> [TASK DIRECTIONS] Turn the data lines, from the line containing "You are a computer-use agent. Image" up to and including the line containing "(x=1182, y=1242)", into a Markdown table with two columns: Row for the row number and Line for the line itself. Leave out any blank lines.

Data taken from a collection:
start
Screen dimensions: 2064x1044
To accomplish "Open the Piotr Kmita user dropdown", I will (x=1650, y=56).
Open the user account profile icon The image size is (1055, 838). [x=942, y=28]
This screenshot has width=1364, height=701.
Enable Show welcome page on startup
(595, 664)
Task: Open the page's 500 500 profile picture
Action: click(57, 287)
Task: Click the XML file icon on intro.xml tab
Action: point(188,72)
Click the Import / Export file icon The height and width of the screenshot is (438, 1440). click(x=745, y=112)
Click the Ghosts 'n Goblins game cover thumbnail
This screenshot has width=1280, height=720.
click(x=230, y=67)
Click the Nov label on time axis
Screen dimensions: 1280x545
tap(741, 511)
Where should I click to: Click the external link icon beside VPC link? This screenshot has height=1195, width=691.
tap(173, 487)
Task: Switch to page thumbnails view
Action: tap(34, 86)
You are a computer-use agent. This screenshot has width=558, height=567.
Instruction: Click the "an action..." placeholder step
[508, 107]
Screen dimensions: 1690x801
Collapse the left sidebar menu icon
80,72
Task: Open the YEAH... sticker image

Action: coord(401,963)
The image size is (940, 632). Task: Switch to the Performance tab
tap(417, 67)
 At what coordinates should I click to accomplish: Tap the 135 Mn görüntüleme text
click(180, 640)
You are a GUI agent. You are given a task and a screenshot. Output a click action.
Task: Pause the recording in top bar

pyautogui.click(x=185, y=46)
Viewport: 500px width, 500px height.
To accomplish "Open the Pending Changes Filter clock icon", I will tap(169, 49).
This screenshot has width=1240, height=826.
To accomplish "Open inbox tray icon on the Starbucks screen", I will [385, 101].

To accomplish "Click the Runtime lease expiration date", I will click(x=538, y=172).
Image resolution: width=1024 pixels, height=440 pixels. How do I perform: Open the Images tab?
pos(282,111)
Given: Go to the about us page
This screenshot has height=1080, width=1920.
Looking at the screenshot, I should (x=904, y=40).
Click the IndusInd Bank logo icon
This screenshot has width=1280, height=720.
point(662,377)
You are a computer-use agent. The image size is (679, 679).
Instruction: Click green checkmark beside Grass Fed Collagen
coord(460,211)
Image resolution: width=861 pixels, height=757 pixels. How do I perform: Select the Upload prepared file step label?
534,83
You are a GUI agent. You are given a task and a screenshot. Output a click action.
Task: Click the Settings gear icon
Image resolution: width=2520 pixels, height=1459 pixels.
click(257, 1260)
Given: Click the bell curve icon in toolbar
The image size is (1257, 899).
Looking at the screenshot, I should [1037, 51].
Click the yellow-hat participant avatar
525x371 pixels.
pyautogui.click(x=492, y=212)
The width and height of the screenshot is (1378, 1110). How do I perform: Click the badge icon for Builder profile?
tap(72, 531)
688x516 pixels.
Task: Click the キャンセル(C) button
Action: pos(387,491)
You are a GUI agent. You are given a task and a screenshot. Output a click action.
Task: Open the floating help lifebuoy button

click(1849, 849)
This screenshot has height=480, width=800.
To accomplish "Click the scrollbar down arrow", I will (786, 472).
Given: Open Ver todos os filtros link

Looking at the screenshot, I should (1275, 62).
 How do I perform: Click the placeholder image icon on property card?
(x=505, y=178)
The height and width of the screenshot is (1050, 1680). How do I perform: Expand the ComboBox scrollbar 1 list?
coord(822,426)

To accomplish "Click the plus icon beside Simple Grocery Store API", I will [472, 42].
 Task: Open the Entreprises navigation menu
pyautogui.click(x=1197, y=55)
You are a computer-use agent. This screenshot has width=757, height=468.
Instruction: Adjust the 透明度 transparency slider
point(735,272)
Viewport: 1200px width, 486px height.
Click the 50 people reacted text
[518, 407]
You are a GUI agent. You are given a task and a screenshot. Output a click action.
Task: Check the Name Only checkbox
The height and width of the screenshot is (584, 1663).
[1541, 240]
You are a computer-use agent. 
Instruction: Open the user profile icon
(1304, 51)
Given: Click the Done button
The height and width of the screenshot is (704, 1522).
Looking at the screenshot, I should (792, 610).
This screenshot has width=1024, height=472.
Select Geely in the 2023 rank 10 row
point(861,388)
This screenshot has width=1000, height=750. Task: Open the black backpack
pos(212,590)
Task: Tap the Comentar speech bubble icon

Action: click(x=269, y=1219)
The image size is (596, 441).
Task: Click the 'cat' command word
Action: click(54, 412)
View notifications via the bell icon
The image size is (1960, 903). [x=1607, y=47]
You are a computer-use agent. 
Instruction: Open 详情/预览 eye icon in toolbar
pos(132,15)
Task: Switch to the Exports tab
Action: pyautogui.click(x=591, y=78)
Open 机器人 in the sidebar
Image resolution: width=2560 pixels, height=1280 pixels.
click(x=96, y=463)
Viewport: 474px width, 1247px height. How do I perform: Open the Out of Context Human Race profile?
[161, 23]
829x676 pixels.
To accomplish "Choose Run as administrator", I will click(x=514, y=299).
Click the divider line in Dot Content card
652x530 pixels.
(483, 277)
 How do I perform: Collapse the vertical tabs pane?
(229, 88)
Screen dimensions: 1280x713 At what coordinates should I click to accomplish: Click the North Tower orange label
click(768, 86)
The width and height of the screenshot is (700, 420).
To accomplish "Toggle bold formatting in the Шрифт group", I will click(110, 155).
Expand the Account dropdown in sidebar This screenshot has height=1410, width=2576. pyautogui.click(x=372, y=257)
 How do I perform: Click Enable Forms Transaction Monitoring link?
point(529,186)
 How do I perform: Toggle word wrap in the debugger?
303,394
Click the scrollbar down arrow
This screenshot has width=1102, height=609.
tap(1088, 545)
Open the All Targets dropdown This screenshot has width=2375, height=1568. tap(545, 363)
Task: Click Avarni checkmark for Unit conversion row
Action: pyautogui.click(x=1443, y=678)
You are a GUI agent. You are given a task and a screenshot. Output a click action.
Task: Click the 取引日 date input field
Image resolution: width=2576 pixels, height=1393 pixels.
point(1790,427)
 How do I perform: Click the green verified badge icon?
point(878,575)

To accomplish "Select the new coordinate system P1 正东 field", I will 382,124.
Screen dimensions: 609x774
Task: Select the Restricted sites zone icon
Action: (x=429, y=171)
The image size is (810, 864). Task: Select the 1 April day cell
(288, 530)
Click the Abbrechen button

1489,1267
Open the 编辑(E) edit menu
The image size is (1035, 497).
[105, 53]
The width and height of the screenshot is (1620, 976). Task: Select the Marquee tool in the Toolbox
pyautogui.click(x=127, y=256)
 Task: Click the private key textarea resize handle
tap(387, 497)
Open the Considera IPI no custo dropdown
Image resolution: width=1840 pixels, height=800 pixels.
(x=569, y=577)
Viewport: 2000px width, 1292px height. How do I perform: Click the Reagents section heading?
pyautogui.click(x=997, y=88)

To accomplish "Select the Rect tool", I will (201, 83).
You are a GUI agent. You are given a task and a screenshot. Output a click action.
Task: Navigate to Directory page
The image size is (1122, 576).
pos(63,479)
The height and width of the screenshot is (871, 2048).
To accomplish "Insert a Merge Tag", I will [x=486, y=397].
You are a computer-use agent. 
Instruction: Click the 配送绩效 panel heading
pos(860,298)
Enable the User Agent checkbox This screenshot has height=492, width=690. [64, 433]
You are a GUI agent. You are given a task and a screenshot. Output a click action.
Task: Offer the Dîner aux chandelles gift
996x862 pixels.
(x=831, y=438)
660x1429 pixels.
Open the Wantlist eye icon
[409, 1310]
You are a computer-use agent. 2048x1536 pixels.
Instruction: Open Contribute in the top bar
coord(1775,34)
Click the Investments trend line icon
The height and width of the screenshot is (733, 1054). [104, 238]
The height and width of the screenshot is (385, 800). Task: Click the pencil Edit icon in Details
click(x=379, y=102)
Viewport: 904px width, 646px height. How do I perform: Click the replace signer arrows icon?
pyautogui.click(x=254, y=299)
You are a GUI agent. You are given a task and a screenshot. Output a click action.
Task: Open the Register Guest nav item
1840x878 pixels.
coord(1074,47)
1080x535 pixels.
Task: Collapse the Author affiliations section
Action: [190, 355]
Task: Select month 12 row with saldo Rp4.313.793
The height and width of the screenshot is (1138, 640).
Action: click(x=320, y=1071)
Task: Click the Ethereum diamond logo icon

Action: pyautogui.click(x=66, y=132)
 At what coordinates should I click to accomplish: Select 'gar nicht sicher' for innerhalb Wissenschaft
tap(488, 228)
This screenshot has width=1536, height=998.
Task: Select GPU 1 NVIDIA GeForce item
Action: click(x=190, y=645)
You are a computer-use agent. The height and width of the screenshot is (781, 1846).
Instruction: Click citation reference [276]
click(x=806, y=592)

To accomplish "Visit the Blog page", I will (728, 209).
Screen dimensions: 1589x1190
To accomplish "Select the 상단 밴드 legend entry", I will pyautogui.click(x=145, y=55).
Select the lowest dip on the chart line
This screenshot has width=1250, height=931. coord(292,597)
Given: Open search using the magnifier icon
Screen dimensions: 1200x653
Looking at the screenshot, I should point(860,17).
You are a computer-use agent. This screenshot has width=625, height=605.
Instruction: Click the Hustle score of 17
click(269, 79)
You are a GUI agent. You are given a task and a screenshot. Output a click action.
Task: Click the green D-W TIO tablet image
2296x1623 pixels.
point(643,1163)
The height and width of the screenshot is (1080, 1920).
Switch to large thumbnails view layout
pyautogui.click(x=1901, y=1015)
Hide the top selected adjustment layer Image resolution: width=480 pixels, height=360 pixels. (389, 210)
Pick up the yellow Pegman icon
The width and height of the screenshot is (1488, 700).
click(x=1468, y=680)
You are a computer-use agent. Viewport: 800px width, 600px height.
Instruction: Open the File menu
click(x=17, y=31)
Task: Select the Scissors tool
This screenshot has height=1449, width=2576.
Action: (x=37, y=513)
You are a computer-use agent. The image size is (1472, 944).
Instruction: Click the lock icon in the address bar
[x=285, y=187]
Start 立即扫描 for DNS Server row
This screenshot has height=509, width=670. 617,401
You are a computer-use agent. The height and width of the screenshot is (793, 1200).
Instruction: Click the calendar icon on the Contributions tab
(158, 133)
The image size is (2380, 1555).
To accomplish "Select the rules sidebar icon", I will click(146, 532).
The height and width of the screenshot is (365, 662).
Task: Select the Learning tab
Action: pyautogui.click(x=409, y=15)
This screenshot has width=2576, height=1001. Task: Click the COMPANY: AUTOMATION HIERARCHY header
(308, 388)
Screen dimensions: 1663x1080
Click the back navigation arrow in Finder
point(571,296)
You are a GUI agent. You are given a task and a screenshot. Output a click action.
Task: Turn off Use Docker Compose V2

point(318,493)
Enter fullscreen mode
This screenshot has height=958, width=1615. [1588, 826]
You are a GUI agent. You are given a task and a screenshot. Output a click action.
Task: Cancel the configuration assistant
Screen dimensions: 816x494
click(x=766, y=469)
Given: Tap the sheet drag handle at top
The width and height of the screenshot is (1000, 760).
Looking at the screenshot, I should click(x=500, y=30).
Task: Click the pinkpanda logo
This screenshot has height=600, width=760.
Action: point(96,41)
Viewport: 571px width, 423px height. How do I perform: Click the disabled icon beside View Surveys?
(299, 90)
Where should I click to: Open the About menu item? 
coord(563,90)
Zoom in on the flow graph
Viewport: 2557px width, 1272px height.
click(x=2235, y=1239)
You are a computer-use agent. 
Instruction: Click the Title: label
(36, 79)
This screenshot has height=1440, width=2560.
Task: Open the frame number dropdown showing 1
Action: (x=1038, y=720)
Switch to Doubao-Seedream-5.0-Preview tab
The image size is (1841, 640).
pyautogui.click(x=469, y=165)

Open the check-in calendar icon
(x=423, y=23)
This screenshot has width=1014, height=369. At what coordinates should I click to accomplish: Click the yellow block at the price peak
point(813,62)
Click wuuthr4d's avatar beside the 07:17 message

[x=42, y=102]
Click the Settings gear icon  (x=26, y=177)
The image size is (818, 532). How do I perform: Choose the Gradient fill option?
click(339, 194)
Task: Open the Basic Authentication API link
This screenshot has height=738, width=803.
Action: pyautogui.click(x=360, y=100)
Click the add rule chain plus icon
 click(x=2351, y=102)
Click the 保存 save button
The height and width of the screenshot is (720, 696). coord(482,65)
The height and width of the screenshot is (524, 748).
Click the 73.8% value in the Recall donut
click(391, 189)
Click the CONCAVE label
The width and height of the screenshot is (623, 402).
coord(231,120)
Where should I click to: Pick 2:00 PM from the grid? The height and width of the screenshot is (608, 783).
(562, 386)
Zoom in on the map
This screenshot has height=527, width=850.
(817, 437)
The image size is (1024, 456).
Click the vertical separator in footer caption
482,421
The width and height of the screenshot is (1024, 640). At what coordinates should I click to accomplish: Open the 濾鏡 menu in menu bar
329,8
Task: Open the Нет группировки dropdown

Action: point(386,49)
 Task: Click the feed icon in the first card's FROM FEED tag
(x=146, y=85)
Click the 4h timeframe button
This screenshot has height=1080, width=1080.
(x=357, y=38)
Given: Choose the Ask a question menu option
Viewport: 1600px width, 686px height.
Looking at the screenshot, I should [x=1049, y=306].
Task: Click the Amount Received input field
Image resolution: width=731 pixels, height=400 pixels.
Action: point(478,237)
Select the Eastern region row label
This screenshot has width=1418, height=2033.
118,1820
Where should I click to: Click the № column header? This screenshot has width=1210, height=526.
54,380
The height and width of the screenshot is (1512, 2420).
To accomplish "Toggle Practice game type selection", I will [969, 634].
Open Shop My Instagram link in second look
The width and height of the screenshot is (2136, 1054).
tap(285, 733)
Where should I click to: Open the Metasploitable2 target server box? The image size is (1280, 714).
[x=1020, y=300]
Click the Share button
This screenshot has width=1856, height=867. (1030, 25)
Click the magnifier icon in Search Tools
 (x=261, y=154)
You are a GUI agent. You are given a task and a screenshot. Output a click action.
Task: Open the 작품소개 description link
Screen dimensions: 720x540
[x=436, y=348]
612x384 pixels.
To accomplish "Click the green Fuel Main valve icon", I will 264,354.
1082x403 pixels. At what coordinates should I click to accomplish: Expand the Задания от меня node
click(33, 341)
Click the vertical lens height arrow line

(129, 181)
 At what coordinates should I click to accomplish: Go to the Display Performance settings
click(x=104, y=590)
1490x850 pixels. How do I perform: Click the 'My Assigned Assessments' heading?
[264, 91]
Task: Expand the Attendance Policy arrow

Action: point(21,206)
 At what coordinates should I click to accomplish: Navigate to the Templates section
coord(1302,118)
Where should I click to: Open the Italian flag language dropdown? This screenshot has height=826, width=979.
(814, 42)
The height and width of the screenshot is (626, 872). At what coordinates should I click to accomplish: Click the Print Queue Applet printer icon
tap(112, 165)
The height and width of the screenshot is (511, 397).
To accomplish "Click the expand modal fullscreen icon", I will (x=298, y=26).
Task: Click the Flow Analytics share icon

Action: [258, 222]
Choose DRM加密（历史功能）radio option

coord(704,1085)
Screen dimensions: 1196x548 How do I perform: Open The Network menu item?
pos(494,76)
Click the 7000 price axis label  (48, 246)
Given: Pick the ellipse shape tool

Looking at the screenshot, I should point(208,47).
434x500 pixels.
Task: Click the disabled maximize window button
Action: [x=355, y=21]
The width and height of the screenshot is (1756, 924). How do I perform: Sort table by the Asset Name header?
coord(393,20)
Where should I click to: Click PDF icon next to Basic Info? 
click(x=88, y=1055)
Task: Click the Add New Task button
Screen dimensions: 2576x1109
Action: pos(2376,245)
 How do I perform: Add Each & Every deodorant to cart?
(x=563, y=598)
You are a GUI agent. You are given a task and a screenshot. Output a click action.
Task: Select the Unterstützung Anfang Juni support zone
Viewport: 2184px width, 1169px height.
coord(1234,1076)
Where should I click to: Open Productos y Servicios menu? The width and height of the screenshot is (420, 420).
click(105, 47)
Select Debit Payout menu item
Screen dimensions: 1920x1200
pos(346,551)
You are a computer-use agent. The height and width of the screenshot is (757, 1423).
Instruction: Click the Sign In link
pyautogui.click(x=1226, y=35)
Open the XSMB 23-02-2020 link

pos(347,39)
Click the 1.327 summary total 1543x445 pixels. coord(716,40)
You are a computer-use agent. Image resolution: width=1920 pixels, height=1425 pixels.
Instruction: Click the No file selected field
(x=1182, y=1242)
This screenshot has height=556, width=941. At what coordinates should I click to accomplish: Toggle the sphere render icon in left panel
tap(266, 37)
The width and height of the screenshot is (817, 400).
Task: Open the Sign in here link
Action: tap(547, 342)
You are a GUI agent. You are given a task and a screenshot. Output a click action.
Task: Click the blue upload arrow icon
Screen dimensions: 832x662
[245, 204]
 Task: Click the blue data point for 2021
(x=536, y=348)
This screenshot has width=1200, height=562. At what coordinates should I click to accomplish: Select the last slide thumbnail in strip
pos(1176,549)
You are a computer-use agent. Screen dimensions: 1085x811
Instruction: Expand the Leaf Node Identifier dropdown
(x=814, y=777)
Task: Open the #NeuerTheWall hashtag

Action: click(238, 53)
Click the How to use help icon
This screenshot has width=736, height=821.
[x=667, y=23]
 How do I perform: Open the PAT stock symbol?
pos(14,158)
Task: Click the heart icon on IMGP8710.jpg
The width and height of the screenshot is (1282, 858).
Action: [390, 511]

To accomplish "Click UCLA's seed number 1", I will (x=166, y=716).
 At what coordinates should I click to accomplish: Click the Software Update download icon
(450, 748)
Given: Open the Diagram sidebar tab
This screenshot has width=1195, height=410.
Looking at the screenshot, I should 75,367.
end
> [ANSWER FOR THE TASK]
| Row | Line |
|---|---|
| 1 | You are a computer-use agent. Image resolution: width=1920 pixels, height=1425 pixels. |
| 2 | Instruction: Click the No file selected field |
| 3 | (x=1182, y=1242) |